Após dois dias em que as condições meteorológicas impediram o início do Campeonato do Mundo de 49er e 49er FX, alguns dos melhores velejadores do mundo começaram ontem a competir na frente marítima do Porto e de Matosinhos. Entre os nomes grandes da modalidade que disputam em Portugal o título mundial daquela que é considerada a mais importante classe olímpica de vela, há um nome que se destaca: Robert Scheidt. Depois de, em 2013, ter surpreendido ao voltar a competir na classe Laser após oito anos de ausência, tornando-se no primeiro campeão mundial acima dos 40 anos, o recordista de medalhas olímpicas do Brasil — dois ouros (Atlanta 96 e Atenas 04), duas pratas (Sydney 2000 e Pequim 2008) e um bronze (Londres 2012) — voltou a surpreender o mundo da vela. Aos 44 anos, e com 13 títulos mundiais no currículo nas classes Laser e Star, Scheidt continua sem encontrar o seu limite e recomeça tudo do zero em Portugal. Apesar de reconhecer que nos 49er tem “uma montanha para subir e muito para aprender”, este brasileiro, que começou a velejar com nove anos na represa de Guarapiranga, explica que a “vela é um desporto sem idade” e que mantém o gosto de “velejar, competir e aprender”.

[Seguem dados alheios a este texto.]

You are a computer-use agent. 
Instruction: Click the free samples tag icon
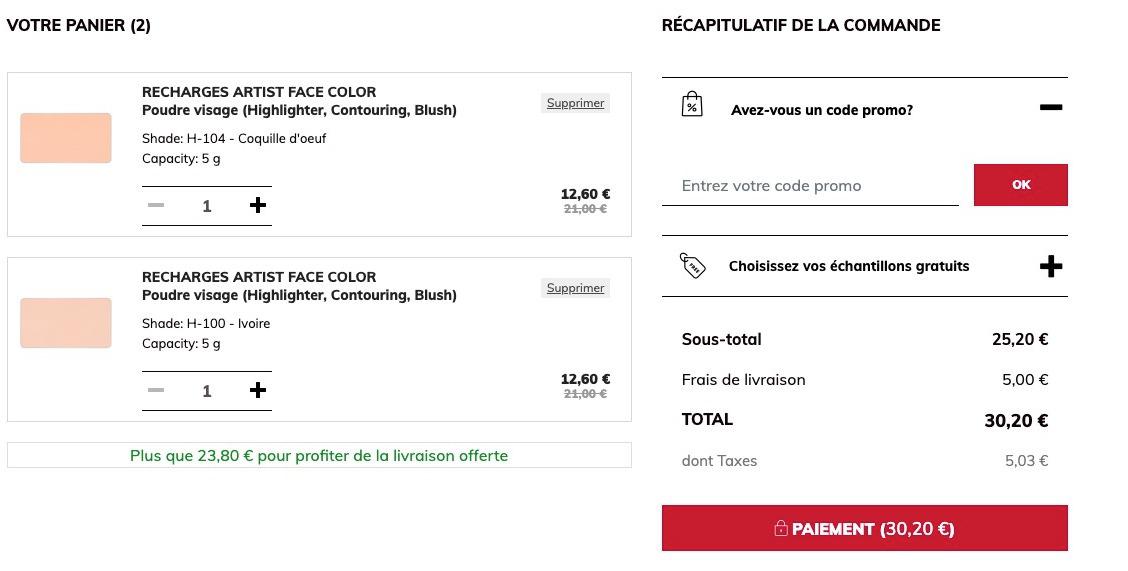693,265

O que motiva um velejador com o currículo do Robert Scheidt, que venceu tudo na classe Laser e Star, a recomeçar tudo do zero numa classe nova?
O principal motivo é o prazer de velejar. Gosto muito de velejar, de competir e de desafios novos. Velejei mais de 20 anos nas classes Laser e Star, e tentar uma classe nova é um prazer. Tem características diferentes e é quase como entrar num novo mundo, num novo desporto. Isso motiva-me bastante. Nos 49er tenho uma montanha para subir e muito para aprender, mas acima de tudo há o gosto de velejar, de competir e também de aprender. É nesse caminho que eu estou.

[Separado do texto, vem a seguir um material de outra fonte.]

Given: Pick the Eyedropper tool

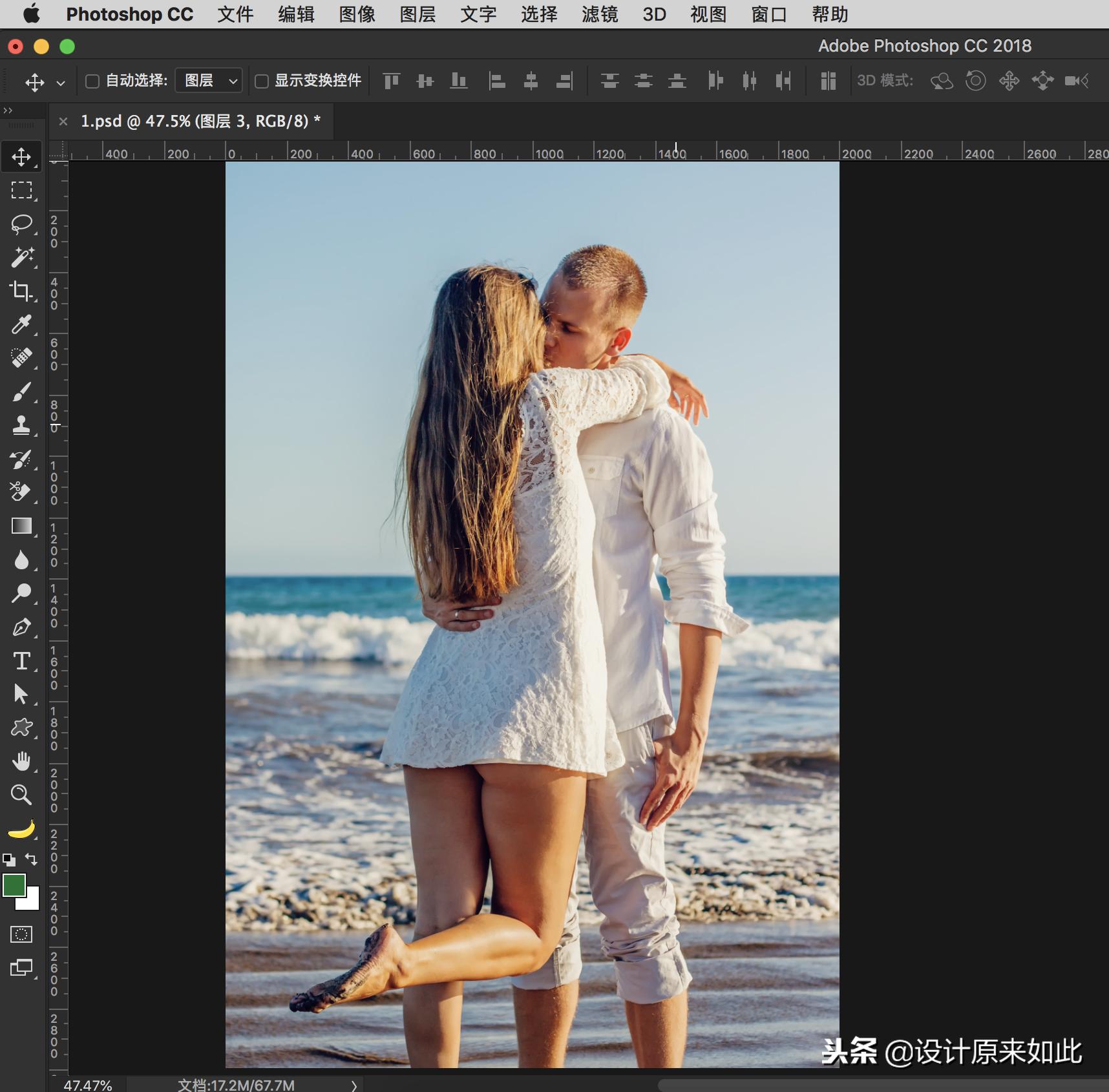Looking at the screenshot, I should tap(21, 324).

Na classe Laser competia sozinho. É fácil esta transição para uma classe na qual tem de haver comunicação e tem de partilhar decisões com outro velejador?
O 49er é um barco muito dinâmico. Mais do que em qualquer outro, é importante o entrosamento da tripulação. É um barco em que é preciso muita sincronia. Quase como se fosse uma coreografia, uma dança. Uma coisa dinâmica que exige força, agilidade e equilíbrio. O Gabriel [Borges] já tem experiência nesta categoria, por isso está a ajudar-me a melhorar. Na verdade, ele é que é o bom do barco e eu é que preciso de o acompanhar nessa evolução.

O Brasil sempre teve grandes velejadores, como o Robert ou o Torben Grael. Como é que vê o surgimento desta nova geração de talentos brasileiros?
O Brasil está em boas mãos e temos uma boa geração, entre os 20 e os 30 anos. Temos a Martine Grael e a Kahena [Kunze], que são as actuais campeãs olímpicas, temos o Jorge Zarif na classe Finn, a Patricia Freitas no Windsurf. Estamos bem representados. O ideal era ter três ou quatro velejadores de topo em cada categoria, mas não temos essa profundidade. É nisso que o Brasil precisa de trabalhar.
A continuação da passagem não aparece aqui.